I was able to achieve about 7.5% error rate using this network. I used stochastic gradient descent with a mini batch size of 100 and a starting learning rate of 0.1, which gets multiplied by 0.99 every 10,000 presentations of randomly selected inputs. The weights were initialized to Gaussian random values with a standard deviation of $\sqrt{2/n}$ where n is the number of inputs to a unit.

You can see here the learned weights for this single layer network and you can make out the outlines of the numbers 0 through 9 in the weight patterns. For example in the case of zero, the classifier has negative weights in the center of the zero meaning that if the figure has any foreground here then it will reduce the probability that a zero output is generated. Likewise for the one, the white central area represents positive weights that increase the likelihood of this being a one if any mark is present there.
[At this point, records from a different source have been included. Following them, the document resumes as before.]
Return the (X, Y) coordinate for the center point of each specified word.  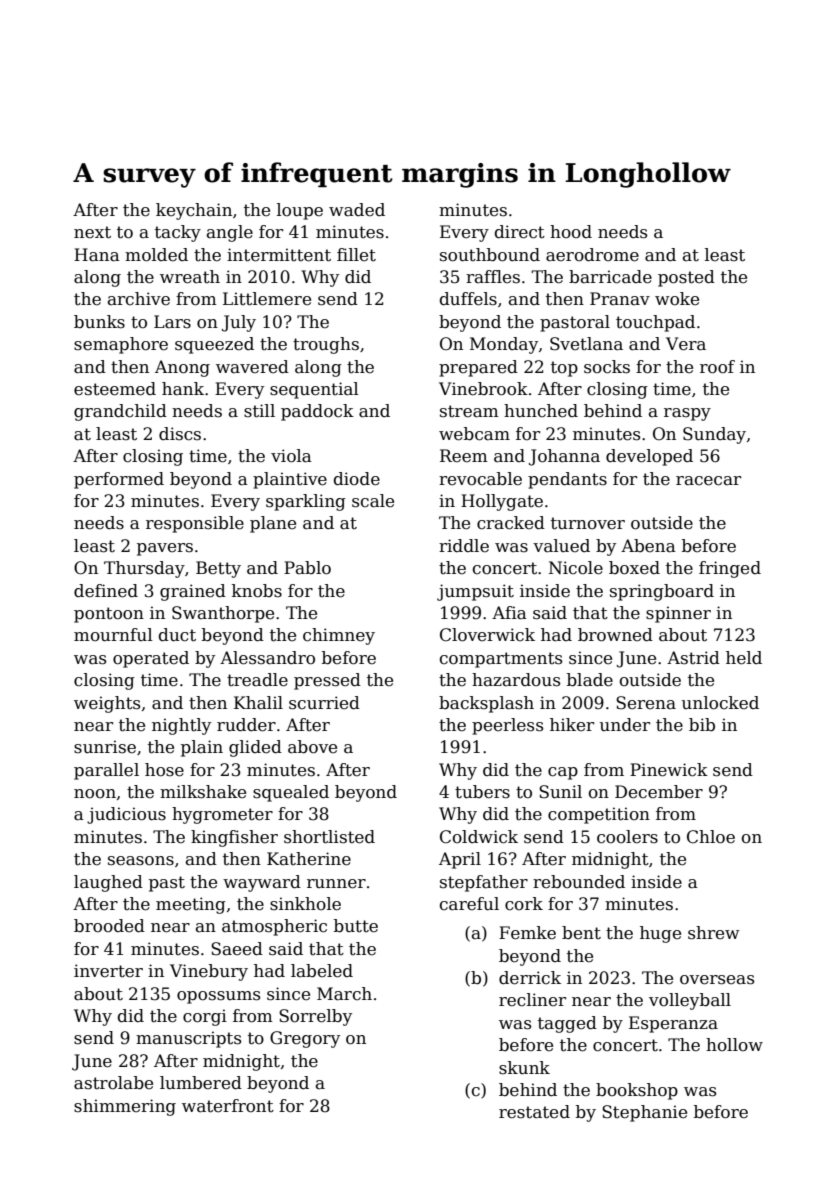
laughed (108, 883)
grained (193, 592)
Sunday (714, 435)
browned (615, 635)
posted (686, 278)
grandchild (120, 412)
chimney (339, 636)
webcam (474, 434)
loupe (300, 211)
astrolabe (113, 1083)
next (92, 232)
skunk (524, 1068)
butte (356, 926)
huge (660, 934)
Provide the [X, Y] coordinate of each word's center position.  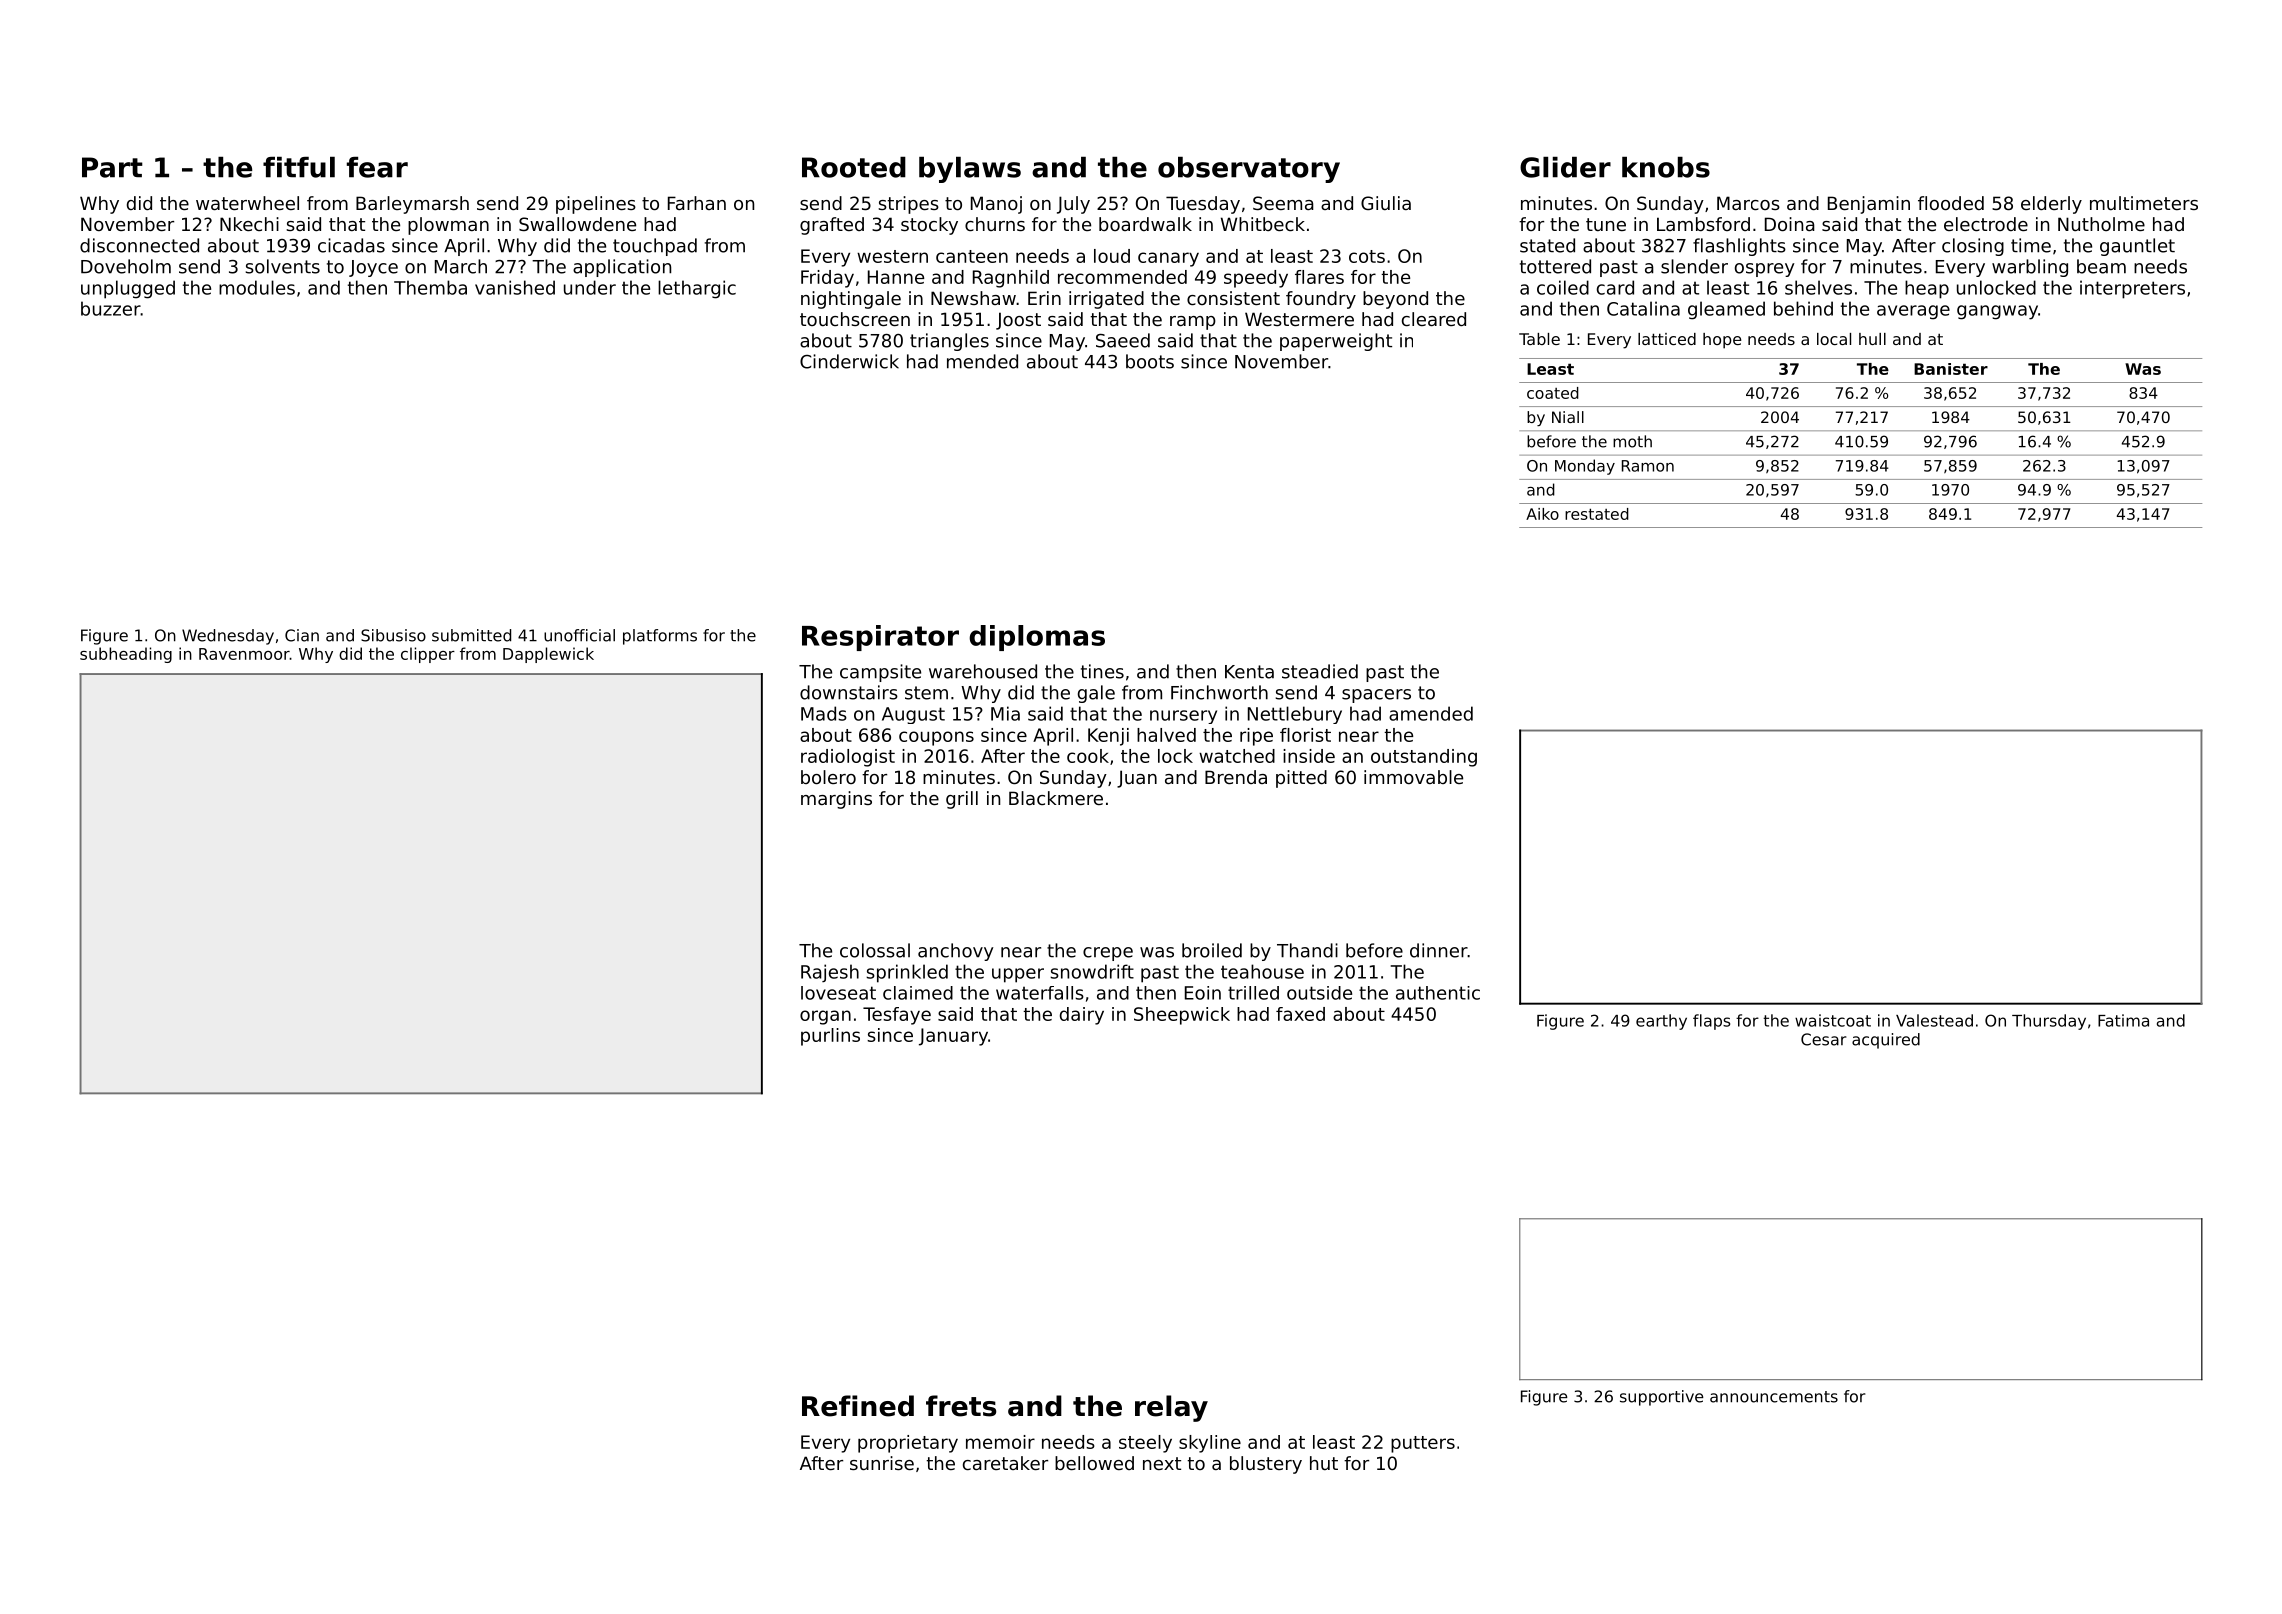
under [590, 287]
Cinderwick [849, 361]
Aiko [1542, 514]
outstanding [1424, 758]
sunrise [882, 1463]
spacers [1376, 696]
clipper [428, 655]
This network obtained a 7.7% test error rate. However if the training and testing images are all independently bias gain normalized then the network performs better. Bias gain normalization centers the input data ensuring that it has a mean of zero and a standard deviation of 1. This improves the conditioning of the hessian of the error at the minimum and allows the weights to adapt more independently. The neuron biases can only compensate for additive DC levels over the whole dataset, not for within class variations, so removing the mean of each source image is helpful. However the difference is not much for this network; the test error was only reduced to about 7.3%, but the initial learning was faster.

I also tried replacing the softmax output stage by tanh, rectified linear, or logistic non-linearities. The best test results I got for these were around 11%. I found that the learning rates had to be hand tuned and were significantly different for these methods, and too high a value could easily blow up the error.

The next thing I tried was to look at the effect of random translations on the ability of the single layer network to recognize the digits. I expected this spatial generalization ability to be poor and it was. In particular, the pattern of weights becomes very spatially blurred out with additional translation, leading to lower performance. I trained the system for 20 epochs for random shifts and the error rate went from 7.7% to 42.6% for $\pm 4$ pixel offsets.

Next I am going to try out a two layer fully connected network. The reason I am doing this set of experiments is partly to test the library, and partly because I am trying to get a really good digit recognizer that uses not too many weights and is very fast computationally, because I want to use it in a real-time demo on a very low power embedded processor.